(begin)

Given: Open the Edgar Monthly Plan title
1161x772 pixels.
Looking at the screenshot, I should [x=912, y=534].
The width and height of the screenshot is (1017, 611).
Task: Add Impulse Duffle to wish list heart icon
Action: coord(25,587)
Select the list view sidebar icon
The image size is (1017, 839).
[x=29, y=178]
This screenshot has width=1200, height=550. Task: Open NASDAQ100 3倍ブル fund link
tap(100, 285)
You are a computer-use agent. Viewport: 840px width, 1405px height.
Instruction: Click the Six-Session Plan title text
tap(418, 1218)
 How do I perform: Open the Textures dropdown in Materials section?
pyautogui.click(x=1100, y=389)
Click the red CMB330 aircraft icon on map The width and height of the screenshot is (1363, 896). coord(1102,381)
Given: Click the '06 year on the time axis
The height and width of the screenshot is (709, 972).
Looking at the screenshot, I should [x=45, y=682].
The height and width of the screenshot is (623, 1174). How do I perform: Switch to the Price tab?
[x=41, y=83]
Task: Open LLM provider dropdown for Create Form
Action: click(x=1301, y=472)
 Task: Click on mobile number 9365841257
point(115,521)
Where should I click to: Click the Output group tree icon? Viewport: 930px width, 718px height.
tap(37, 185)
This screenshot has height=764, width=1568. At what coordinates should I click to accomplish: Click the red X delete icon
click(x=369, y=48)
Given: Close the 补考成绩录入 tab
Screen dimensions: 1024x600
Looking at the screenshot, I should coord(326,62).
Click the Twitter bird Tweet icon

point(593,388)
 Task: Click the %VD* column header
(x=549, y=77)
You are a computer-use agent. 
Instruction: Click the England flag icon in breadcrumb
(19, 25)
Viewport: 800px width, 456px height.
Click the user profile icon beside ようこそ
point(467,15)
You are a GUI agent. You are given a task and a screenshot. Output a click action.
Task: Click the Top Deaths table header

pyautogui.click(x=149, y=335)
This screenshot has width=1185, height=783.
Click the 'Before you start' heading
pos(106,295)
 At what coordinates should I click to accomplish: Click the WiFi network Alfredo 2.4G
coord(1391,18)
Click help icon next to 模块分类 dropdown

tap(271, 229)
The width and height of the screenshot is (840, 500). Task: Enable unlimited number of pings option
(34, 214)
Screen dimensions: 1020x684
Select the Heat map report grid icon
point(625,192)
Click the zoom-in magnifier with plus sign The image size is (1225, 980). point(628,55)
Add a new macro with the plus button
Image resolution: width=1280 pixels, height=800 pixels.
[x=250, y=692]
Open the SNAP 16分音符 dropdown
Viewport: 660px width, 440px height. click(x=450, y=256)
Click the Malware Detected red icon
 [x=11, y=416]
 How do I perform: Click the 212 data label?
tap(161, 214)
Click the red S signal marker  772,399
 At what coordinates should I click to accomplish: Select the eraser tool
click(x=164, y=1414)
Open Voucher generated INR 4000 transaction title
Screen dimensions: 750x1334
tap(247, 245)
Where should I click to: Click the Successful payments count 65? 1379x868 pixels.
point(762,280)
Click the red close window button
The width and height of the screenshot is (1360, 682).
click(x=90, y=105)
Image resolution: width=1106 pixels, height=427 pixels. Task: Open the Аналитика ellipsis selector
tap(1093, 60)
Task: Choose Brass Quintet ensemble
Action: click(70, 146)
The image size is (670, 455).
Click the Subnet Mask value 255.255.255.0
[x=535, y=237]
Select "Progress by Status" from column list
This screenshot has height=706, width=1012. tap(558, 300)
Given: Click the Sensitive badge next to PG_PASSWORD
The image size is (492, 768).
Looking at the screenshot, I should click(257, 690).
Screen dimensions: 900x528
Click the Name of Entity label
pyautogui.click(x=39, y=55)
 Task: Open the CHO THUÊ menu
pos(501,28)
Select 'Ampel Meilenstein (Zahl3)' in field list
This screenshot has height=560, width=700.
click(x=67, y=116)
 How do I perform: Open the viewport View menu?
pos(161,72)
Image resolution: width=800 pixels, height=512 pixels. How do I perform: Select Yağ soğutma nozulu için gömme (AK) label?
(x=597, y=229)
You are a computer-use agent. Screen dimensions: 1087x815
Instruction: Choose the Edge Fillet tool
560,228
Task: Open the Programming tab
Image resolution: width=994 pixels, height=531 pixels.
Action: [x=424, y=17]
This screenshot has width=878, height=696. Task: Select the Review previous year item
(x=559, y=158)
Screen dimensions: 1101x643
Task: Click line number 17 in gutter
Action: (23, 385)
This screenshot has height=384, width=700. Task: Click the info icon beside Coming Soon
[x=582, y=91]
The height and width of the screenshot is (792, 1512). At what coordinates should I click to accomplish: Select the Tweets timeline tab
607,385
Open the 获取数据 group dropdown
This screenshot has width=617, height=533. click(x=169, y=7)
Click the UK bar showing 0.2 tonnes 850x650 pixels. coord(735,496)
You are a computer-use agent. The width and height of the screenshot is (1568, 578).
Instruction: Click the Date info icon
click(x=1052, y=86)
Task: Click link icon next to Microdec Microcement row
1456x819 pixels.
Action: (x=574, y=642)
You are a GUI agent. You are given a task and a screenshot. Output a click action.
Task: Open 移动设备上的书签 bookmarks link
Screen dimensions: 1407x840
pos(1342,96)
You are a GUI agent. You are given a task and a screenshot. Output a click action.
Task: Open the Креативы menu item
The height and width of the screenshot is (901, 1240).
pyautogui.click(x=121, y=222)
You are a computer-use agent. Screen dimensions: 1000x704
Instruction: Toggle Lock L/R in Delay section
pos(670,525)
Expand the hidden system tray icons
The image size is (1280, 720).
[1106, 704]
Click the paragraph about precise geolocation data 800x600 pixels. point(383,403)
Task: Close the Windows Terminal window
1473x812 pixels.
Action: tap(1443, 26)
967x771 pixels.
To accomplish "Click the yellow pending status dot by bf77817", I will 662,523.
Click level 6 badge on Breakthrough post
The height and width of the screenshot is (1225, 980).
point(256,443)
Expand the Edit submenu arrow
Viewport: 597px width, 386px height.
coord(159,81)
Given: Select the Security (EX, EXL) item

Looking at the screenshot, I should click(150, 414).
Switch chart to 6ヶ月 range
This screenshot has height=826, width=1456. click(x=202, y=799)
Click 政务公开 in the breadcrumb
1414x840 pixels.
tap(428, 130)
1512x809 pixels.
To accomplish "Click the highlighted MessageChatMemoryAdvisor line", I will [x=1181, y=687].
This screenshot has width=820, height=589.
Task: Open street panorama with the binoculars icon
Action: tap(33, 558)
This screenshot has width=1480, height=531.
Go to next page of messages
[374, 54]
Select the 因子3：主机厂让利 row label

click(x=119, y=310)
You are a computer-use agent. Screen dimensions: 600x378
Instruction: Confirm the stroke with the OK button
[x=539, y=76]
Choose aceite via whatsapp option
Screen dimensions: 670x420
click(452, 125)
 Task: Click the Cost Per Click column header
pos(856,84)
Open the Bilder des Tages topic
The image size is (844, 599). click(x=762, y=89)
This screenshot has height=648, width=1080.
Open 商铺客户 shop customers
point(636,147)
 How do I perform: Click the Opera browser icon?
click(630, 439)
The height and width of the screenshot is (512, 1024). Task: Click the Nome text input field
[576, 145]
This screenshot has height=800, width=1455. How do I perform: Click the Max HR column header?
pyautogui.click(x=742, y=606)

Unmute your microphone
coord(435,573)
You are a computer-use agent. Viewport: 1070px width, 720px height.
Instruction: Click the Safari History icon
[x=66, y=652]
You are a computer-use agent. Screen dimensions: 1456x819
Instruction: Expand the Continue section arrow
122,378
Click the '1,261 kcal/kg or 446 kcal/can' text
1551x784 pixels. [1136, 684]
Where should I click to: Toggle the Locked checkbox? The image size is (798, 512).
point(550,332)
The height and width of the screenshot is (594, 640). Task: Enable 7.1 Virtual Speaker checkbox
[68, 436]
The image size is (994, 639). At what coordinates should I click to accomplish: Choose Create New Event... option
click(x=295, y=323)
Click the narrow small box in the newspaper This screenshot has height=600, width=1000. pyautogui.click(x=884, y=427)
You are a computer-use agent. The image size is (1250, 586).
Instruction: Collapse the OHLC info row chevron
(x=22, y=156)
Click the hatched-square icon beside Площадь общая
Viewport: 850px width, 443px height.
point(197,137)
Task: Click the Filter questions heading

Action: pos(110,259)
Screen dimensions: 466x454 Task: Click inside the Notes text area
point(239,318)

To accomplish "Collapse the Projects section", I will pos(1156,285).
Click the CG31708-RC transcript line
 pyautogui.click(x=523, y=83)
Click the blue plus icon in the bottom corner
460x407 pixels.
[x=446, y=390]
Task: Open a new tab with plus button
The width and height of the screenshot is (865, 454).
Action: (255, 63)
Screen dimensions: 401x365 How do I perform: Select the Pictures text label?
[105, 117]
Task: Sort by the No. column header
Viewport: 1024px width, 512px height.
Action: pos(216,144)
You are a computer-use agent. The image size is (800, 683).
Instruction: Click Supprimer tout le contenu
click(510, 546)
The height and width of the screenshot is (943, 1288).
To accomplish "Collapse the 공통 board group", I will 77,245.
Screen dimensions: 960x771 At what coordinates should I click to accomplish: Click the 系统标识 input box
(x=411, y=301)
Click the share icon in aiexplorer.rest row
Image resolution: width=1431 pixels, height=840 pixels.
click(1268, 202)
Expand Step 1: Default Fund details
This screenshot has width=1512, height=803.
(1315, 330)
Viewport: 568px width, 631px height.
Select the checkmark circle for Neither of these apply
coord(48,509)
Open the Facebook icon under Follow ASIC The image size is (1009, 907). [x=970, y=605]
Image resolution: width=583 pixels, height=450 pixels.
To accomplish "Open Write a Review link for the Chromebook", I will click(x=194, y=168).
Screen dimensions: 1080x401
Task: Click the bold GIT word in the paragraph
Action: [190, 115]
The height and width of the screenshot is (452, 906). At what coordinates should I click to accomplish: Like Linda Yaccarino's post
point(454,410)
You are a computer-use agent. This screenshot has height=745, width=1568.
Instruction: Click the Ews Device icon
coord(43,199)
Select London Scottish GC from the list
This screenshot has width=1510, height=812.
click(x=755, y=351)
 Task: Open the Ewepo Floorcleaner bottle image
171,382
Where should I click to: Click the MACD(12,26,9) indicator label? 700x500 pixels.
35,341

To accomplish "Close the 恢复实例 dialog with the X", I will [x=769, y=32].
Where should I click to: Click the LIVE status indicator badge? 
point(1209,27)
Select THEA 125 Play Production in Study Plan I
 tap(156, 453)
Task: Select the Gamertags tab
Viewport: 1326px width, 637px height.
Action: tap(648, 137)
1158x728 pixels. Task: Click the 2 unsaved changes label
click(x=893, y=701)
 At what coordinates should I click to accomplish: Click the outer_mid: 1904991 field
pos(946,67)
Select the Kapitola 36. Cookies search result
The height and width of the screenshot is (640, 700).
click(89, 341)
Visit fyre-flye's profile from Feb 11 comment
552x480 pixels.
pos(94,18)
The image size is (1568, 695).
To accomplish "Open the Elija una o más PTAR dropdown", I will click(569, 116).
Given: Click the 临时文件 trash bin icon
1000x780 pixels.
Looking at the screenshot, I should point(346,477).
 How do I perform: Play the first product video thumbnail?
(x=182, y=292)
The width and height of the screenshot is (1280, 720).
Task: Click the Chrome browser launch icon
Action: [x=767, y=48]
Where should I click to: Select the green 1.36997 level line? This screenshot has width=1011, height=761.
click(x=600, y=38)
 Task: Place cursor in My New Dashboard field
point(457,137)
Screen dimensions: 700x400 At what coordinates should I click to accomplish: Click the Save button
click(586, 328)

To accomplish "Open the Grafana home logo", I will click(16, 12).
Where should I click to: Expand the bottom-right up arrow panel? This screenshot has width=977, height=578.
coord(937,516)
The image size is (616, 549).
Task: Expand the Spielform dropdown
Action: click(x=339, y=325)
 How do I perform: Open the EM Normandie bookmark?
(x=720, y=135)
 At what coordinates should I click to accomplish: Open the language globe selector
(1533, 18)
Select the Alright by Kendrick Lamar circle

(end)

**THE TASK:**
Rewrite the data above as a numbered list, from the line containing "Select London Scottish GC from the list" through the line containing "Looking at the screenshot, I should point(346,477).", leaving out blank lines.

**SOLUTION FOR THIS EXERCISE:**
1. Select London Scottish GC from the list
2. This screenshot has width=1510, height=812.
3. click(x=755, y=351)
4.  Task: Open the Ewepo Floorcleaner bottle image
5. 171,382
6. Where should I click to: Click the MACD(12,26,9) indicator label? 700x500 pixels.
7. 35,341
8. To accomplish "Close the 恢复实例 dialog with the X", I will [x=769, y=32].
9. Where should I click to: Click the LIVE status indicator badge? 
10. point(1209,27)
11. Select THEA 125 Play Production in Study Plan I
12.  tap(156, 453)
13. Task: Select the Gamertags tab
14. Viewport: 1326px width, 637px height.
15. Action: tap(648, 137)
16. 1158x728 pixels. Task: Click the 2 unsaved changes label
17. click(x=893, y=701)
18.  At what coordinates should I click to accomplish: Click the outer_mid: 1904991 field
19. pos(946,67)
20. Select the Kapitola 36. Cookies search result
21. The height and width of the screenshot is (640, 700).
22. click(89, 341)
23. Visit fyre-flye's profile from Feb 11 comment
24. 552x480 pixels.
25. pos(94,18)
26. The image size is (1568, 695).
27. To accomplish "Open the Elija una o más PTAR dropdown", I will click(569, 116).
28. Given: Click the 临时文件 trash bin icon
29. 1000x780 pixels.
30. Looking at the screenshot, I should point(346,477).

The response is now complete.